‘This act of international piracy and hijacking brings into focus the threat to journalists and freedom of expression everywhere. It is clear that the Lukashenko administration will deploy any means necessary to silence dissenting voices. Scottish PEN joins PEN International, English PEN and others in calling for the immediate release of Roman Protasevich, Sofia Sapega and all journalists and political prisoners currently detained in Belarus’.
Carl MacDougall, President of Scottish PEN
Statement from PEN International
25 May 2021 – The Belarussian authorities must urgently end their relentless crackdown on independent and critical voices, PEN International said today, as attacks against writers, journalists and cultural workers in Belarus continue unabated.
On 23 May, Roman Protasevich, blogger and former editor of the popular opposition Telegram channel NEXTA, was detained by Belarusian police after his Lithuania-bound flight was diverted to Minsk National Airport. Protasevich was flying back from an economic conference in Greece with the Belarusian opposition leader Svetlana Tikhanovskaya, to Vilnius, Lithuania, where he has been living in exile. According to BelTA, Belarus’s official news agency, the Belarusian President Alexander Lukashenko personally gave the order to land the passenger jet following a bomb threat. No bomb was found on board.
Roman Protasevich is an outspoken critic of Lukashenko, whose re-election in August 2020 following flawed elections sparked mass protests that have led to an unprecedented number of arrests, detentions and police beatings. In a video released on 24 May, Protasevich denied reports that he had suffered health problems since his arrest and said that he was ‘confessing’ to inciting mass riots, for which he could face up to 15 years in prison. He is reportedly being held in Detention Center No. 1 in Minsk. The KGB – Belarus’s security agency – placed his name on a list of terrorists, for which he could face the death penalty. His arrest drew international condemnation, with the EU swiftly agreeing to impose sectoral sanctions on Belarus and to bar EU airlines from flying over the country.

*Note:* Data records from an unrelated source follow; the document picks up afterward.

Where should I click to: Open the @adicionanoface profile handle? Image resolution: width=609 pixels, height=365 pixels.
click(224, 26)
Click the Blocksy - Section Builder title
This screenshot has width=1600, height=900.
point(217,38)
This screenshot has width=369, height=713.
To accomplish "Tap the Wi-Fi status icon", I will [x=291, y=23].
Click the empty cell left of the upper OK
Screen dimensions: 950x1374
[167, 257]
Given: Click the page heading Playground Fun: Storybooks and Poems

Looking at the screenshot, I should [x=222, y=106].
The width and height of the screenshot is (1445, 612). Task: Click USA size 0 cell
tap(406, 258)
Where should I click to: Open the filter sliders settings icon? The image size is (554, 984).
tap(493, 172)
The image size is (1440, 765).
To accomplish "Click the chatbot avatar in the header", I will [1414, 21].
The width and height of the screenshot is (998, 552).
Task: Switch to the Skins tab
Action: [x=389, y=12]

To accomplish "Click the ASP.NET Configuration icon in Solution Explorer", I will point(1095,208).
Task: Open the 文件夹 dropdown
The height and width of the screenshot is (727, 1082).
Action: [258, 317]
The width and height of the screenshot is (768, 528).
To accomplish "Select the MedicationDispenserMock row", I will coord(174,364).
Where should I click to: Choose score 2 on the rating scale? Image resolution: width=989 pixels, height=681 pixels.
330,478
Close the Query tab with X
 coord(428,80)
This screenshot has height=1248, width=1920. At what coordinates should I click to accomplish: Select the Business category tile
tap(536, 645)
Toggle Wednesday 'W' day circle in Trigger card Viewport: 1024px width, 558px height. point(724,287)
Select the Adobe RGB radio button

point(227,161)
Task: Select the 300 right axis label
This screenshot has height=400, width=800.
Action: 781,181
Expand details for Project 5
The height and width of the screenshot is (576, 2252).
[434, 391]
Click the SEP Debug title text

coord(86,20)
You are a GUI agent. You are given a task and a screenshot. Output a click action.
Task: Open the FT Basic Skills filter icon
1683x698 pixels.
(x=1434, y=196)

Roman Protasevich’s arrest is the latest in a series of escalating attacks against freedom of expression in Belarus. On 18 May, the Ministry of Information blocked access to TUT.BY, one of the country’s leading independent online media outlets, while officers of the Financial Investigations Department raided its offices and interrogated several of its journalists as part of a criminal investigation into alleged ‘grand tax evasion’ by TUT.BY’s management team.
Scores of writers, journalists and cultural workers have been facing arbitrary arrests, detentions, dismissals and acts of censorship in recent months, in an apparent effort to suppress dissent and punish those who dare to speak out against abuses of fundamental rights. PEN International calls on the Belarusian authorities to immediately end their mounting assault on the cultural sphere.